Yes, after a handful of enthusiastically received singles, it's time for The Maccabees to deliver upon their promise with Colour It In, and they've lived up to the challenge. It's a glorious album, full of hooky melodies and enough emotional moments to raise the goosebumps on the back of your neck.

First Love for example, one of those early singles, is a gorgeously romantic anthem, with lyrics full of doubt and twentysomething angst that can't help but be identified with. It starts off hesitantly and tentatively, until Weeks bursts into the chorus of "let's get married and tick the boxes" with an admirable amount of gusto. Yet, as in all relationships, those first moments of doubt remain ("nothing's perfect, but I'm hoping I'll do") and it just endears you to them even more.

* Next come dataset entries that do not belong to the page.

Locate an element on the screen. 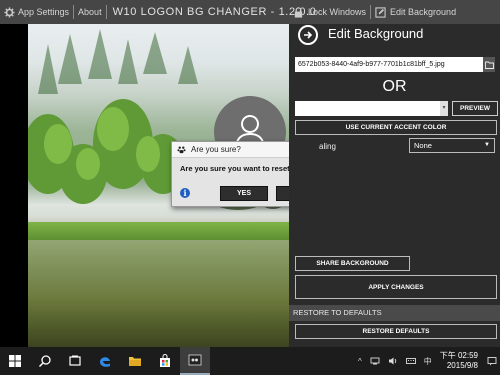 The height and width of the screenshot is (375, 500). store-icon is located at coordinates (165, 361).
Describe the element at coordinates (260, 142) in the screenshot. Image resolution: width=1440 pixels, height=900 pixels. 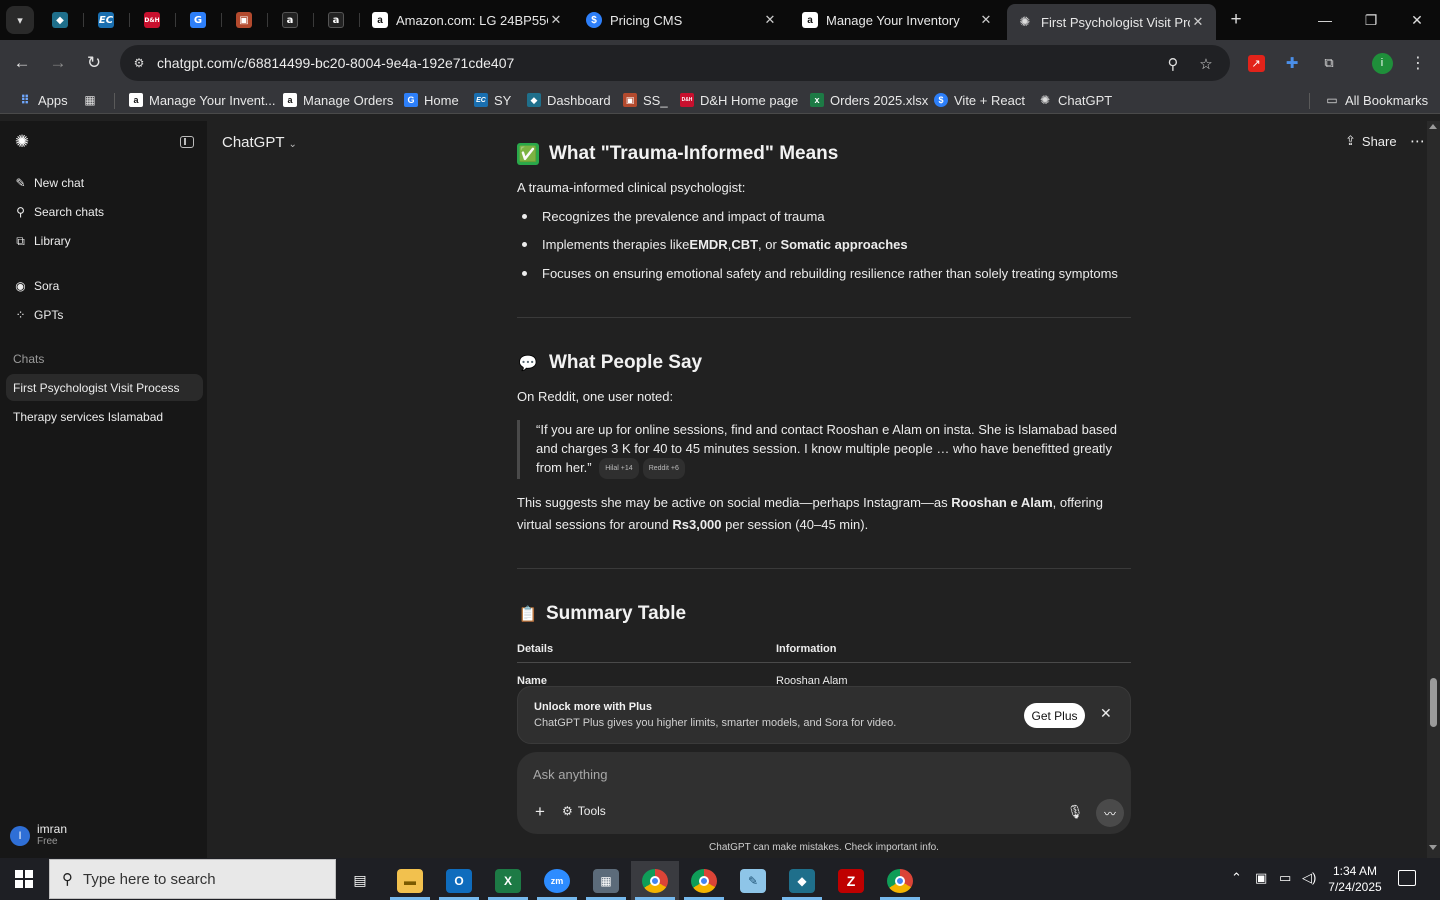
I see `model-selector: ChatGPT ⌄` at that location.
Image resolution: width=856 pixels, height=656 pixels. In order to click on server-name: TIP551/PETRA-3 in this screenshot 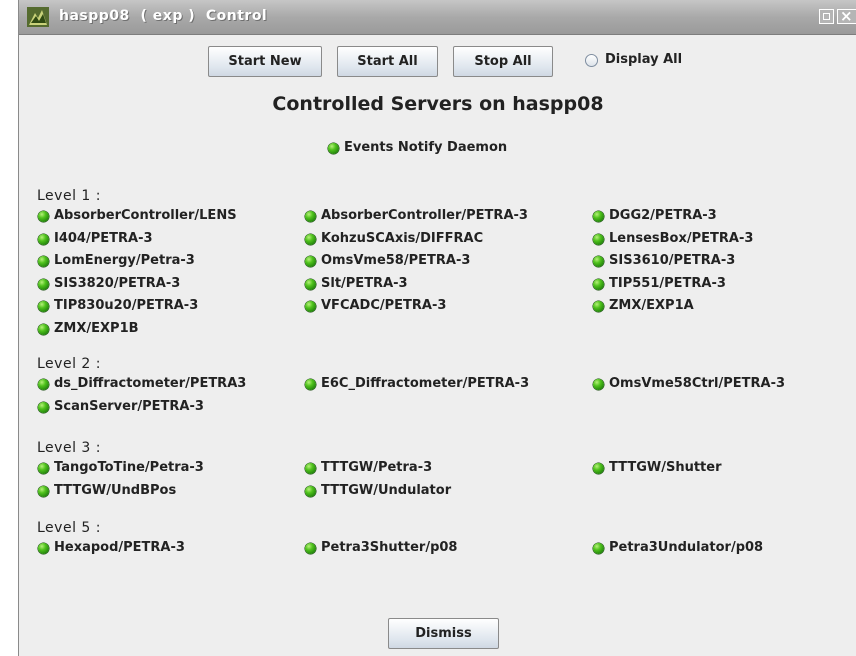, I will do `click(668, 284)`.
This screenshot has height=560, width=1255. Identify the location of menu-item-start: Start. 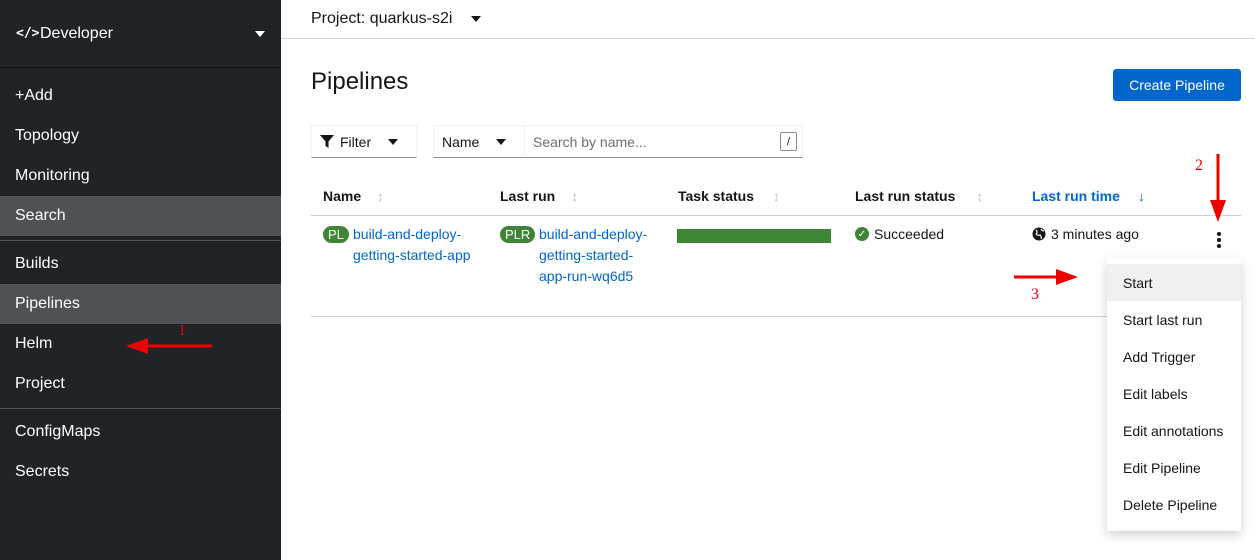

Then there's Latchmere, probably the only song written in tribute to a local swimming pool, with lines such as "no running, no heavy petting and stay in your lanes" which amazingly doesn't come off as a novelty song. Lego concerns itself with the tribulations of trying to build a house from the famous building blocks when the pieces have been chewed by kids. Yet somehow, it sounds like the most important thing on Earth.

About Your Dress could be the best love song of the year, despite the fact that it concerns Orlando Weeks nearly vomiting all over his true love and then stubbing out his cigarette on her dress. Furthermore, songs like Tissue Shoulders, X-Ray and Precious Time are all delivered with the same amount of urgency and heart-stopping excitement that's become The Maccabees' trademark and make this album such a rewarding listen.

If there's a criticism to be made, it could be that most of the songs are pretty similar sounding, with that familiar post-punk jangle prevalent throughout the record. Yet this is a band on their first album, still exploring their sound - and the closing track Toothpaste Kisses seems to proactively address these quibbles anyway, being a superbly breezy and low key number, sounding rather like Blur or The Kinks had they been based in Hawaii for a number of years.

So yes, in a word we do need The Maccabees. Because they're really bloody good. And that's all that really matters isn't it?